Que dizer da “Virada da Consciência Negra”, em São Paulo, anunciada por aí? Um “Valeu Zumbi!” patrocinado por Coca-Cola, Bradesco, Rede Globo… O “patrocinador master” é simplesmente o Carrefour, talvez hoje o maior símbolo de violência racista corporativa no Brasil. Só faltava a PM se juntar à iniciativa.
O racismo do Carrefour, aliás, é uma política global.
No Brasil, tenta esconder – criando um “comitê de diversidade e inclusão”, com nomes do porte de Sílvio Almeida e Celso Athayde, como fez em 2020 após o assassinato em sua loja gaúcha, ou patrocinando a “consciência negra”, como agora.
Já na Palestina, a empresa nem se preocupa em fingir que não é uma grande associada e entusiasta do genocídio cometido pelos israelenses.
O evento é, claramente, um esforço de limpeza de imagem, financiado por dinheiro público via lei de incentivo à cultura.

Mesmo que as empresas de fato bancassem a tal “virada”, o montante é certamente muito menor do que vão dispender para fazer lobby contra o fim da escala 6×1.
O racismo moderno, convém lembrar, emerge junto com o capitalismo. Certamente é possível identificar a presença de formas de racismo em outras formações sociais, mas sua manifestação moderna – o “racismo científico” – depende de dois fatores.
(1) A afirmação da biologia como disciplina científica gera o instrumental capaz de identificar as supostas diferenças naturais entre grupos humanos.
(2) O pensamento liberal, que estabelece uma igualdade abstrata entre todas as pessoas, torna necessário justificar as desigualdades em termos de características inatas dos indivíduos.
Além disso, o racismo contra a população negra é indissociável do fenômeno da escravidão moderna – aquela que se caracteriza pela exploração da mão de obra escrava com vistas à produção em larga escala para o mercado mundial e que tem como forma típica a plantation colonial.
Sua centralidade na formação do capitalismo já era assinalada por Marx, que escreveu: “A escravidão direta é o eixo da indústria burguesa, assim como as máquinas, o crédito etc. Sem a escravidão, não teríamos o algodão; sem o algodão, não teríamos a indústria moderna”.
A estigmatização racial dos africanos é indissociável da necessidade de legitimação ideológica para o trabalho escravo.
Na descrição direta do historiador (e depois primeiro-ministro de Trinidad e Tobago) Eric Williams, a escravidão dá “uma feição racial ao que é basicamente um fenômeno econômico.
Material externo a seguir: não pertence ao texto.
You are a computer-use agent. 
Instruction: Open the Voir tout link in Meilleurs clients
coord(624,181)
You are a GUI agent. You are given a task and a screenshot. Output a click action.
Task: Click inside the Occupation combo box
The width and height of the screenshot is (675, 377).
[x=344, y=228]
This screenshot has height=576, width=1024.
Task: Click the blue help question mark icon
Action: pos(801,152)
A escravidão não nasceu do racismo: pelo contrário, o racismo foi consequência da escravidão”.
Sendo assim, a luta contra o racismo integra necessariamente a luta contra o capitalismo. Separá-las é adotar um antirracismo fake, destinado a limpar a cara de grandes empresas que não se furtam a adotar taxas de exploração tanto maiores quanto mais escura é a cor da pele de seus trabalhadores.